Ansiosos por oír más sobre nuestra tierra natal, los Munchkins se sentaron delante de nosotros, como niños en el momento del cuento. Aunque hablamos abierta y superficialmente sobre muchos temas, los Munchkins siguieron llevando la conversación nuevamente al tema de las mollejas. Mostraban un vivo y enorme interés mientras yo describía el aroma exótico, el intenso sabor terroso, y su sólida consistencia al masticar como la de un cuero de carne.
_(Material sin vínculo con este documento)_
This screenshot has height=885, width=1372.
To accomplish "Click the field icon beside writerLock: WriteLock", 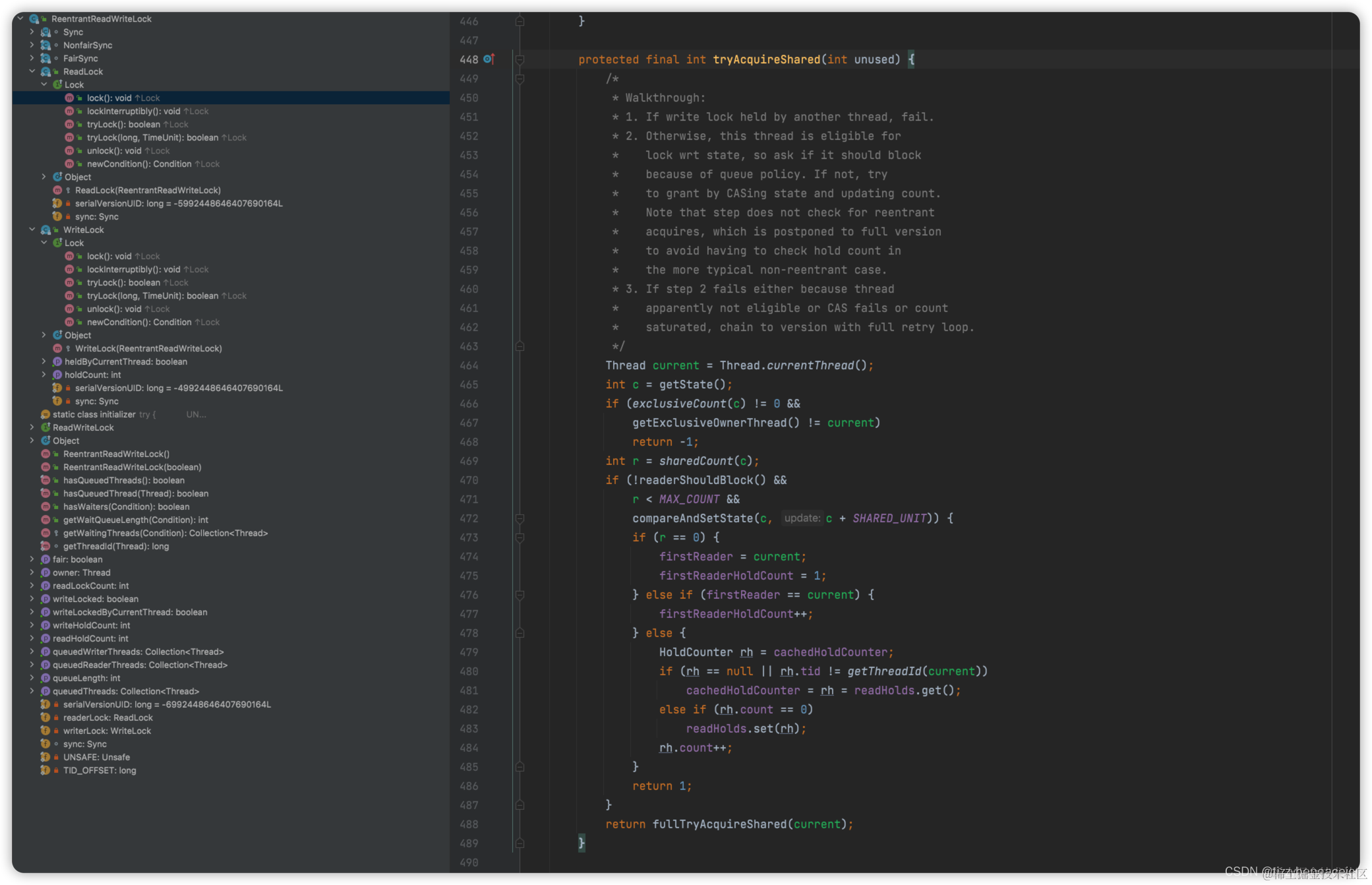I will pos(45,731).
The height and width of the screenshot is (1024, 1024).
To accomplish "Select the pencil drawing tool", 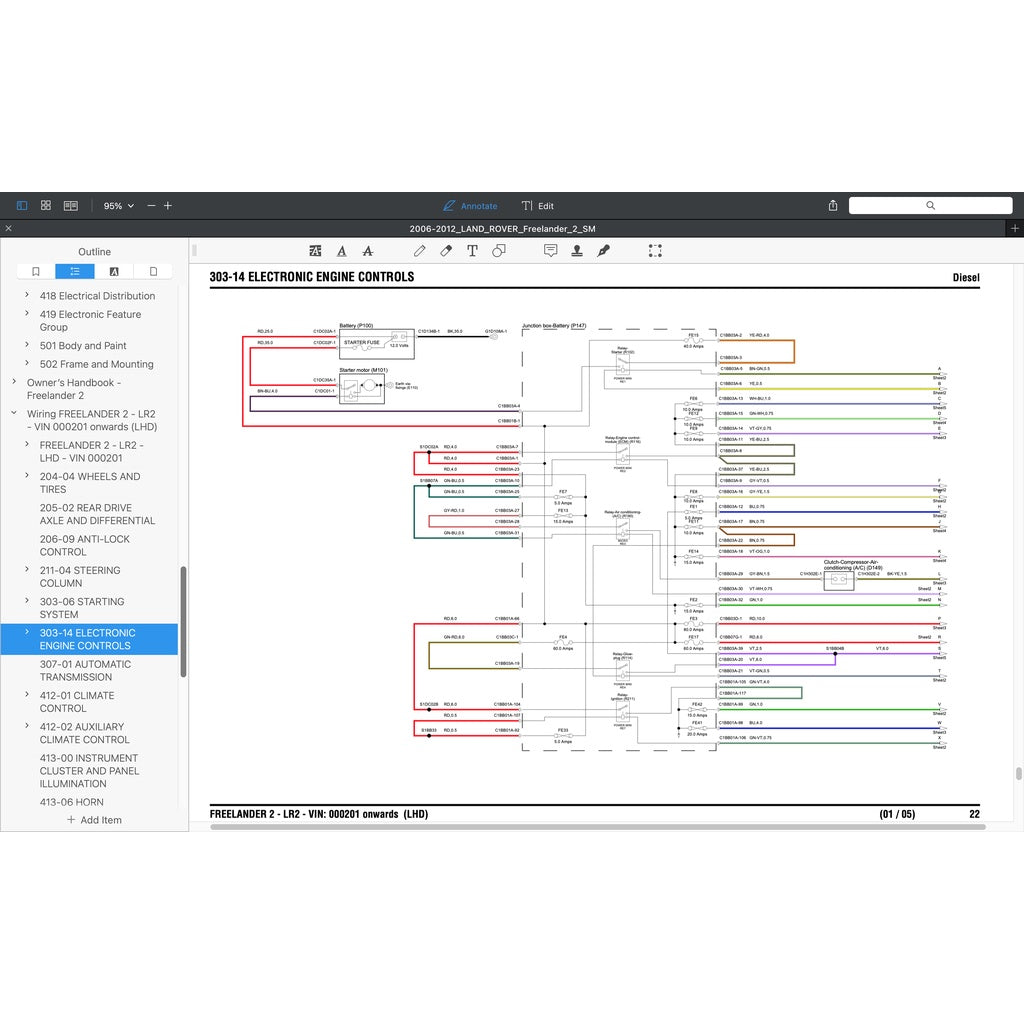I will pos(420,251).
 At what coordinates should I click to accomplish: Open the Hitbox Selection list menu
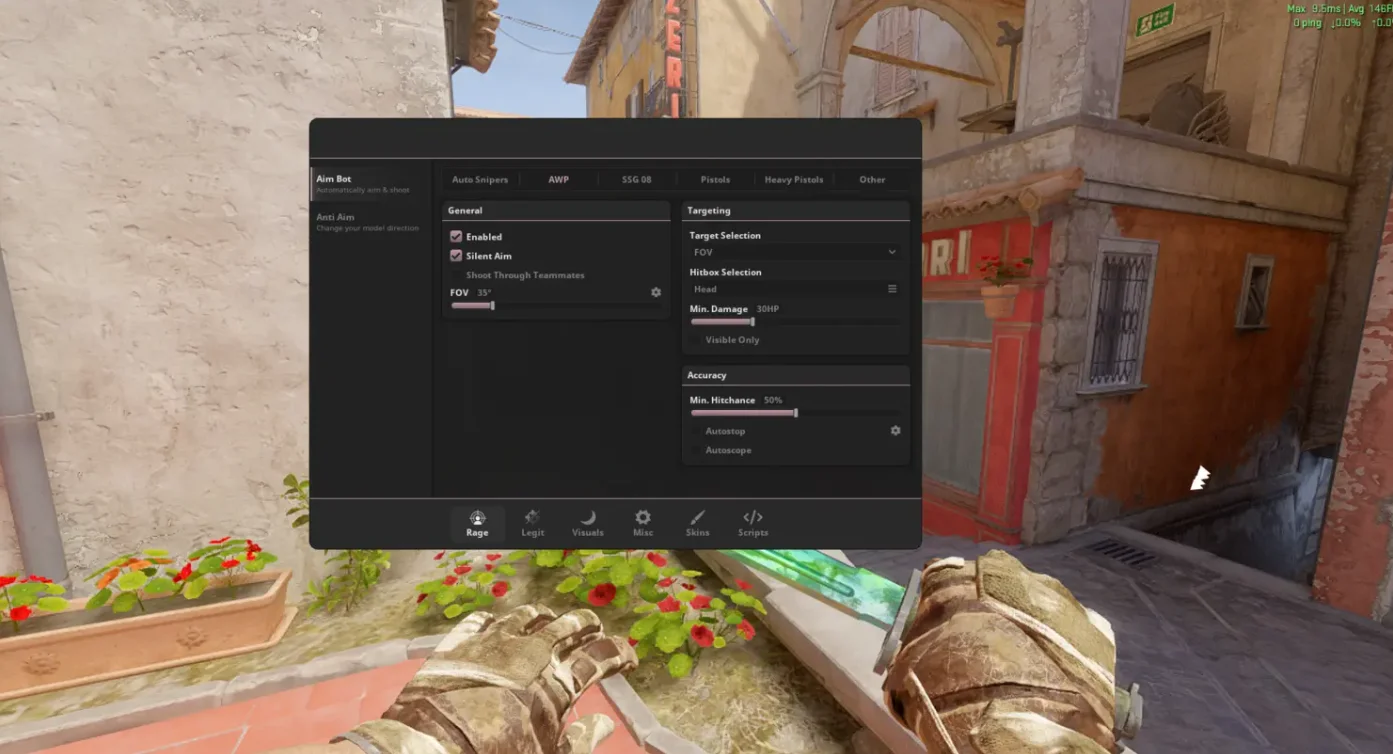(x=892, y=289)
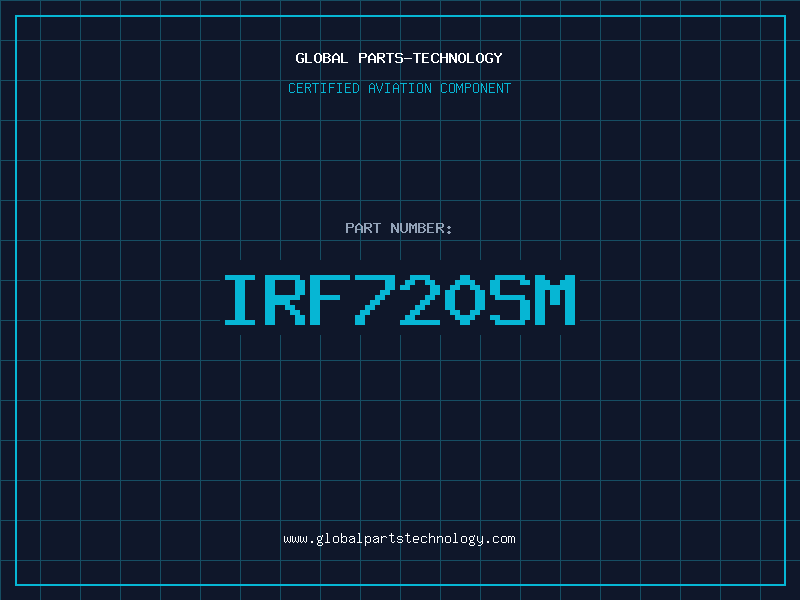Select the word CERTIFIED in the subtitle
Screen dimensions: 800x600
coord(324,89)
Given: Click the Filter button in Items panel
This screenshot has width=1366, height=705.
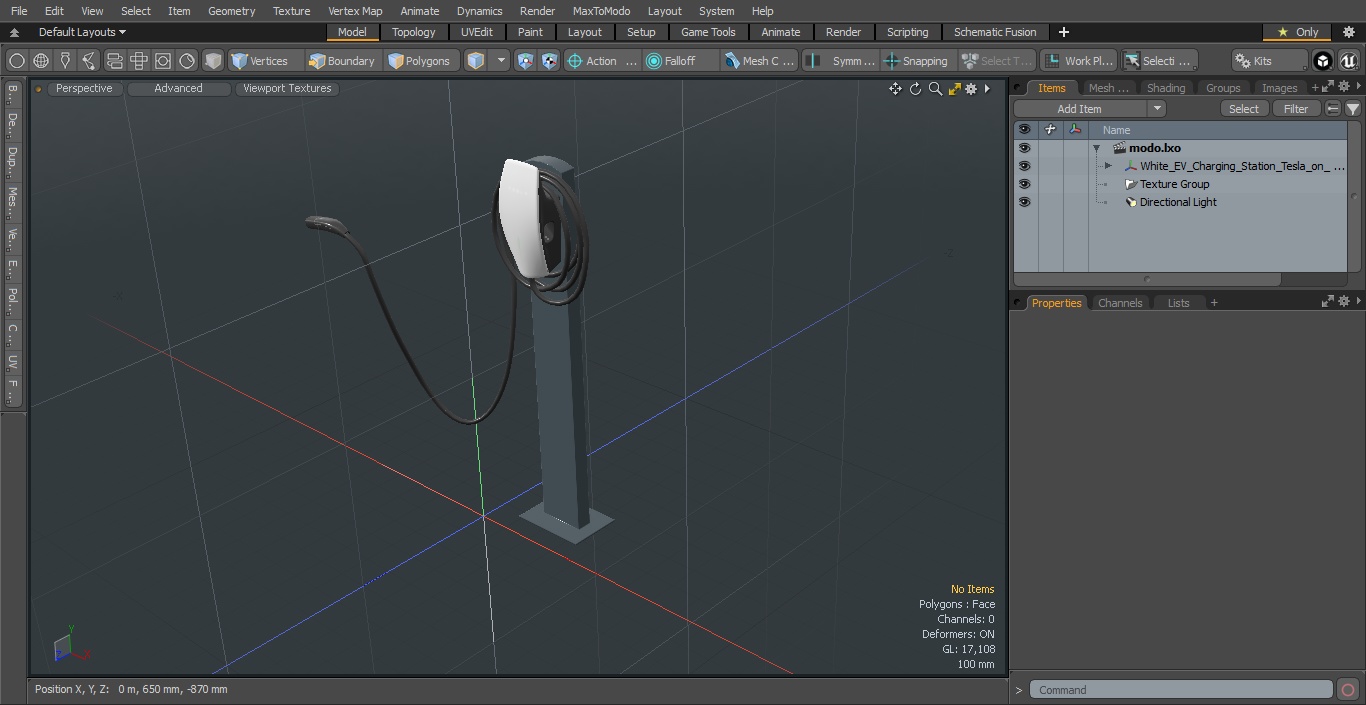Looking at the screenshot, I should [x=1295, y=109].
A pesar de la cantidad de alimentos que este pueblo había ingerido en las generosas mesas de su anfitrión, escuchaban con hambre y absortos, se lamian los labios y se frotaban el estómago.

 

—Hábleme más de estas mollejas, Sr. Toto. ¿Cómo se volvió usted un experto en este tema? —dijo Boq.

 

—Como dije, Amable Señor, soy de Kansas, nacido y criado en esa tierra. Mi familia es tan pobre, que hasta esa palabra parecía lujosa y por tanto la usamos con moderación. Nuestra pobreza es tal, que mi familia ni siquiera se puede permitir una banca de madera para que me siente y me pueda unir a ellos en la mesa del comedor; sin embargo, su generosidad se evidencia en que yo me deleito con la mejor parte del pollo que es, por supuesto, su molleja,

 

—Nunca he oído de nadie que comiera pollo —musitó Boq mientras hacía a un lado un puñado de bigote para masajear un lunar suavemente. —Describió usted bien la suculencia de la molleja; por favor, deléitenos más con una descripción de las partes que restan del ave. A menudo me he preguntado qué sabor tendrán las plumas de pollo. Como puede ver, los Munchkins solo crían las gallinas por sus huevos.

 

—Plumas, mi querido Boq, son probablemente para las familias aún más pobres que la nuestra. Que yo tenga conocimiento, no sé de nadie que se las haya comido. En cuanto a la exquisitez del resto del ave, le tendrá que preguntar a Dorothy. —Hice un gesto con la cabeza hacia ella mientras estaba sentada absorta en sus pensamientos golpeando su pie al ritmo de los violinistas. —Personalmente, no lo puedo decir, ya que no he comido y saboreado otra cosa que no sea la mejor parte del pollo. Imagino que el resto del ave es duro y reseco. Dorothy, el tío Henry y la tía Em siempre me hablaron de ello de esa manera, cuando me arrojaban la molleja.

 

Cuando me cansé de ver el baile, fui a echar un vistazo a William que se había ido a dormir. Ella se había acurrucado en su lugar favorito, un pastizal abierto debajo de un cielo despejado. Cerca de allí, Espanpeti descansaba sobre su espalda, mirando arriba al cielo lleno de estrellas.

 

Después, Boq nos llevó a Dorothy y a mí dentro de la casa, donde nos brindó una habitación con una bonita cama y nos dio las buenas noches. No recuerdo haberme quedado dormido y cuando desperté, ya había pasado algún tiempo desde el amanecer.

 

Tras el desayuno, Boq preparó una fina cesta de carnes, quesos, panes y dulces para nuestro viaje y nos acompañó hasta el camino de ladrillos amarillos.

 

—¿Qué tan lejos está Ciudad Esmeralda? —pregunté.

 

—Tres quizás, fácilmente cuatro días en el mejor de los casos —respondió Boq—. Al no ser de estos lugares, ustedes disfrutarán de la campiña y del clima que es divino.

 

Le hice a Boq una reverencia y dije—: Le doy las gracias, Amable Señor, por su generosidad, su cama, nuestras buenas comidas y el regalo de su compañía.

 

—Gracias por nuestra libertad —respondió con una reverencia—. Aunque nos acabamos de conocer, Sr. Toto, siento como si le hubiese conocido toda mi vida. Espero con ansias el día en que encuentre a un pollo dispuesto a compartir su molleja. En mis muchos años como granjero, aún he de encontrar uno, pero luego… —él vaciló mientras se tiraba de la barbilla—, nunca he pensado en pedírselos.

 

Nuestra noche con los Munchkins nos dejó bien descansados, relajados y refrescados. Emprendimos nuestro viaje con optimismo y vitalidad y nuestro primer día de regreso en la carretera fue magnífico.

 

Dos días después nos encontrábamos cansados, sucios y malhumorados.